▼▼▼
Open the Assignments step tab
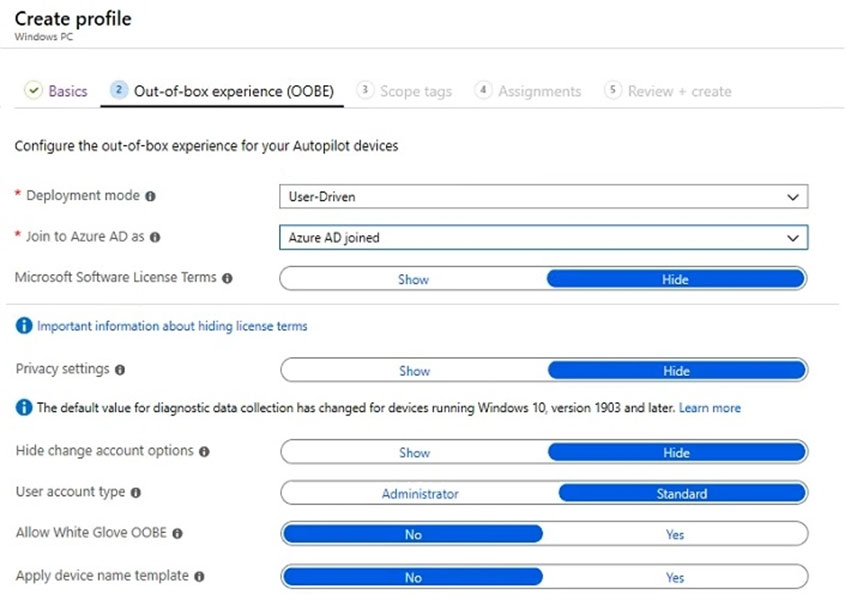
▲▲▲
▼▼▼
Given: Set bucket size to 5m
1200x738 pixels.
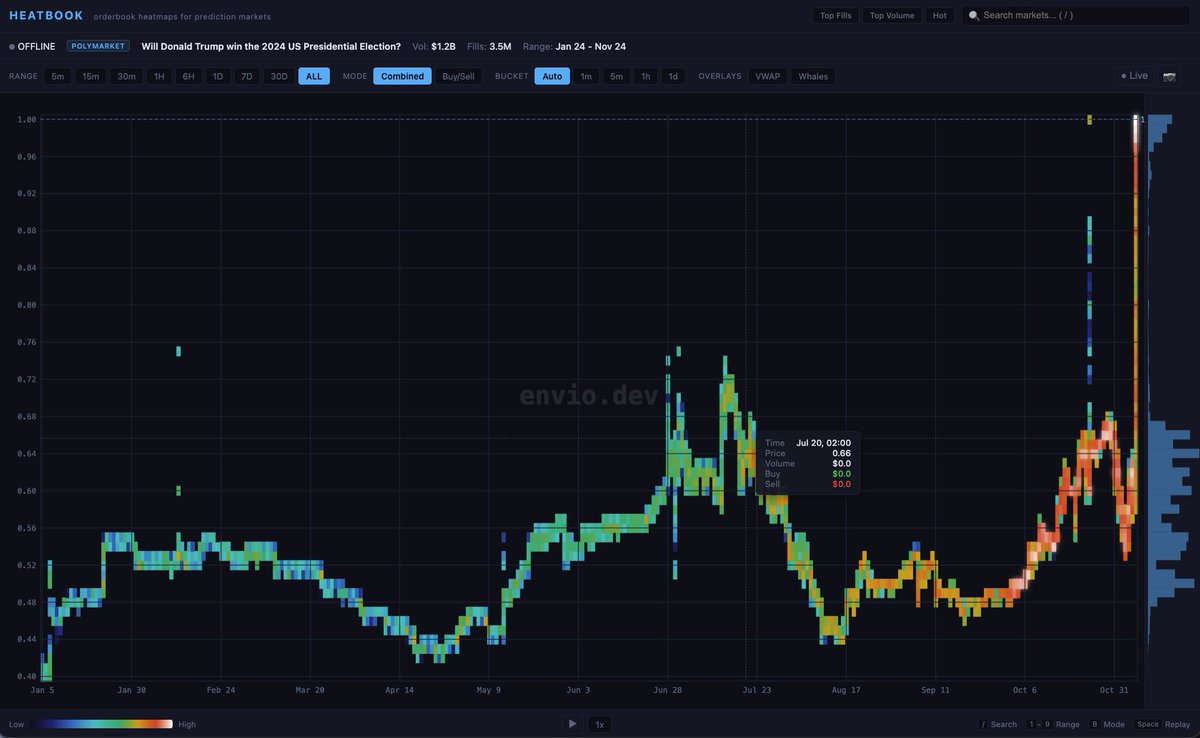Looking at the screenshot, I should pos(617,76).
▲▲▲
▼▼▼
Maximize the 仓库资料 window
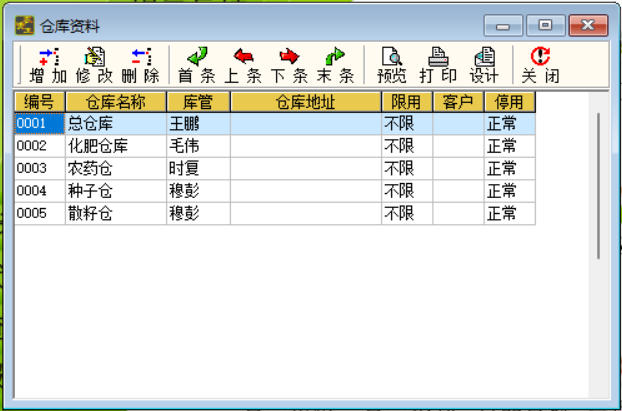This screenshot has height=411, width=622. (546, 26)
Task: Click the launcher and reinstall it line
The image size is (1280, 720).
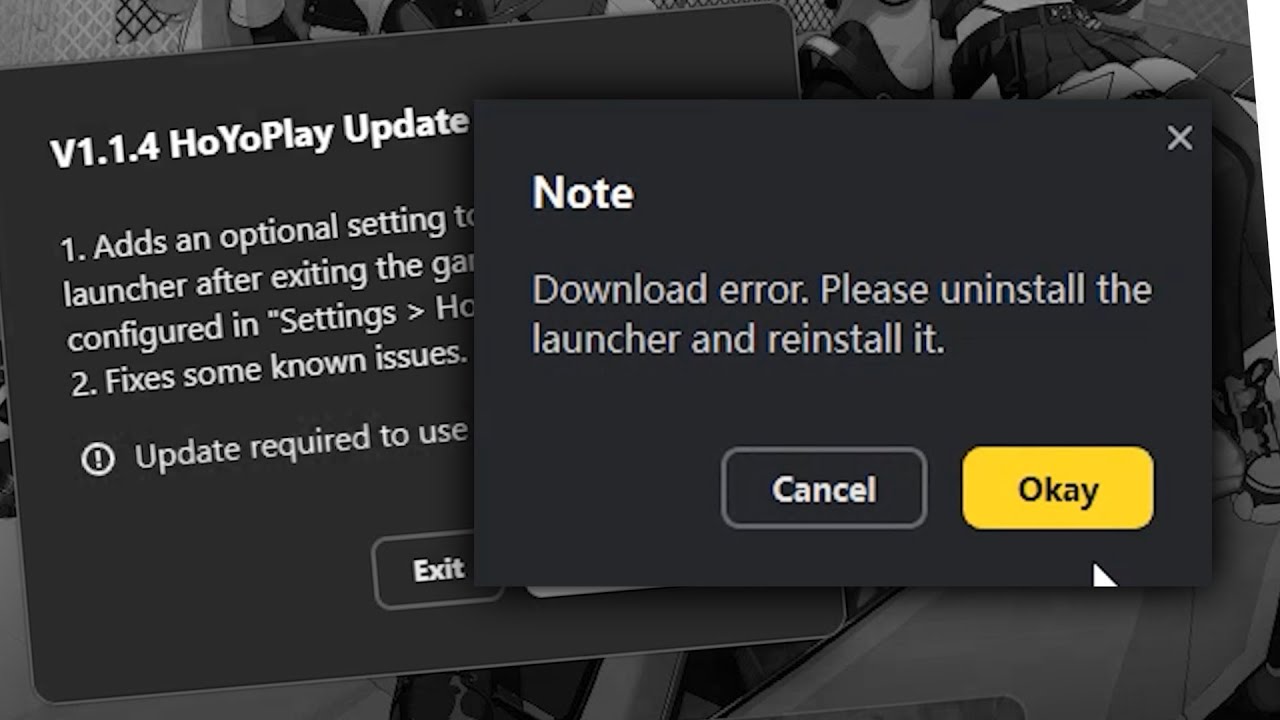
▲▲▲
With pictures excluded, reproduce exactly the lines above from the one containing "Maximize the 仓库资料 window" down to the one containing "The image size is (1280, 720).", those two included.

● **Response to the task**
Maximize the 仓库资料 window
This screenshot has height=411, width=622. (546, 26)
Task: Click the launcher and reinstall it line
The image size is (1280, 720).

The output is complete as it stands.